- [Teks Bacaan]

----

Dengan konsep pertanian digital, petani bisa mengukur hasil pertanian secara lebih terukur
Jakarta (ANTARA News) - Anggota Dewan Pembina Badan Pemenangan Nasional (BPN) Prabowo-Sandi, La Ode Kamaluddin menggagas konsep pertanian digital atau "digital farming" meningkatkan hasil produksi pertanian nasional untuk mengantisipasi ketergantungan terhadap produk pangan impor.

"Model ini kalau kita kembangkan di daerah-daerah di luar Pulau Jawa sangat menguntungkan dan jumlahnya akan meningkat lebih besar," kata La Ode dalam diskusi bertajuk "Petani, Nelayan, dan Ekonomi Rakyat", di Media Center Prabowo-Sandi, Jakarta, Rabu.

Menurut dia konsep tersebut banyak dikembangkan di negara-negara maju karena sudah terbukti persediaan stok cadangan pangan meningkat dengan sistem tersebut.

Dia meyakini konsep tersebut akan menarik minat generasi muda di sektor pertanian karena selama ini mereka tidak melirik profesi petani menjanjikan untuk masa depan.

"Dengan konsep pertanian digital, petani bisa mengukur hasil pertanian secara lebih terukur. Pengembangannya, bisa melibatkan universitas dan akademisi yang menag fokus di sektor pertanian," ujarnya.

Dia mengatakan kebutuhan beras nasional per-bulannya mencapai 9 juta ton dan itu bisa dipenuhi dengan konsep pertanian digital.

Menurut dia, berdasarkan data Kementerian Pertanian, potensi produksi beras akan terus meningkat misalnya Januari 2018 sebanyak 2.668.764 ton, Februari sebanyak 5.388.600 ton, Maret sebanyak 7.441.842 ton, dan April sebanyak 5.283.498 ton.

----

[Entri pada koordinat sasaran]
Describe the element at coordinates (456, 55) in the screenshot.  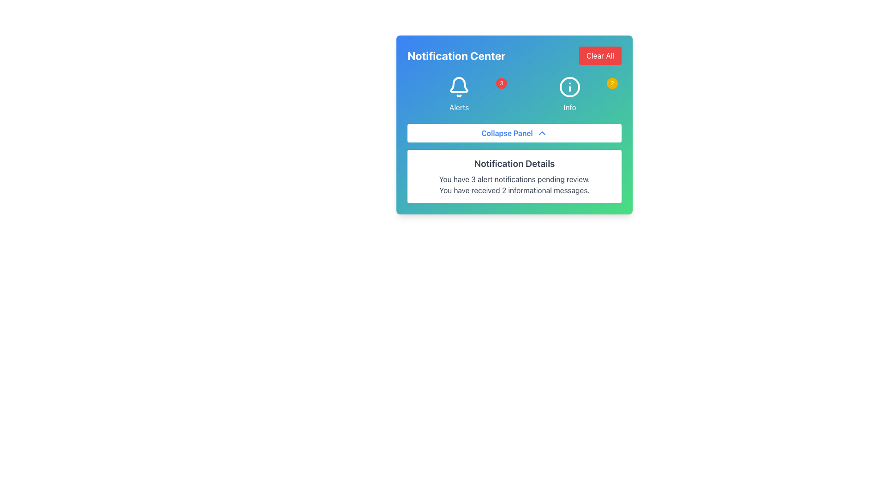
I see `text of the Heading located at the top left of the notification panel, which serves as the title and provides context to the user` at that location.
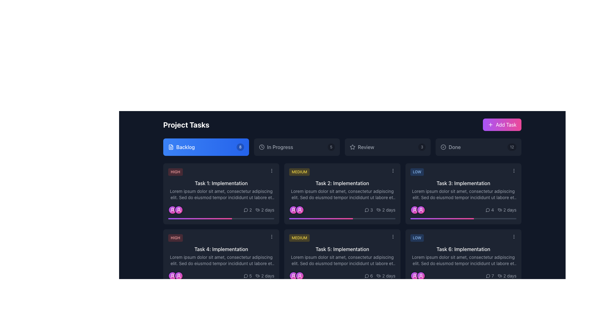 This screenshot has width=597, height=336. What do you see at coordinates (200, 218) in the screenshot?
I see `the progress value of the horizontal gradient progress indicator that transitions from purple to pink, located below the 'Task 1: Implementation' card in the task grid` at bounding box center [200, 218].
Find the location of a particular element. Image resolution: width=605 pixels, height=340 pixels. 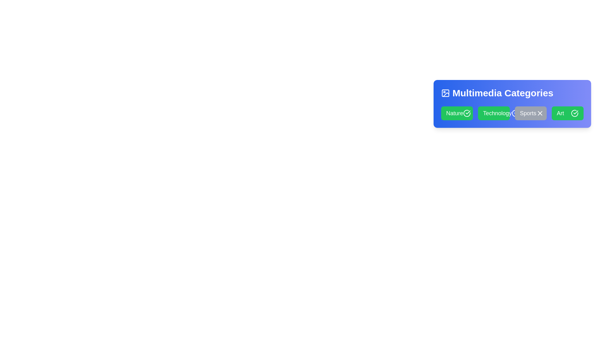

text from the label displaying 'Art' which is styled with a green background and is part of a clickable button-like UI element is located at coordinates (560, 113).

----

- [Petunjuk Latihan] Ketik ulang seluruh teks tentang pertanian digital di atas tanpa mengubah satu kata atau tanda baca pun.

- [Penyelesaian Soal]
Dengan konsep pertanian digital, petani bisa mengukur hasil pertanian secara lebih terukur
Jakarta (ANTARA News) - Anggota Dewan Pembina Badan Pemenangan Nasional (BPN) Prabowo-Sandi, La Ode Kamaluddin menggagas konsep pertanian digital atau "digital farming" meningkatkan hasil produksi pertanian nasional untuk mengantisipasi ketergantungan terhadap produk pangan impor.

"Model ini kalau kita kembangkan di daerah-daerah di luar Pulau Jawa sangat menguntungkan dan jumlahnya akan meningkat lebih besar," kata La Ode dalam diskusi bertajuk "Petani, Nelayan, dan Ekonomi Rakyat", di Media Center Prabowo-Sandi, Jakarta, Rabu.

Menurut dia konsep tersebut banyak dikembangkan di negara-negara maju karena sudah terbukti persediaan stok cadangan pangan meningkat dengan sistem tersebut.

Dia meyakini konsep tersebut akan menarik minat generasi muda di sektor pertanian karena selama ini mereka tidak melirik profesi petani menjanjikan untuk masa depan.

"Dengan konsep pertanian digital, petani bisa mengukur hasil pertanian secara lebih terukur. Pengembangannya, bisa melibatkan universitas dan akademisi yang menag fokus di sektor pertanian," ujarnya.

Dia mengatakan kebutuhan beras nasional per-bulannya mencapai 9 juta ton dan itu bisa dipenuhi dengan konsep pertanian digital.

Menurut dia, berdasarkan data Kementerian Pertanian, potensi produksi beras akan terus meningkat misalnya Januari 2018 sebanyak 2.668.764 ton, Februari sebanyak 5.388.600 ton, Maret sebanyak 7.441.842 ton, dan April sebanyak 5.283.498 ton.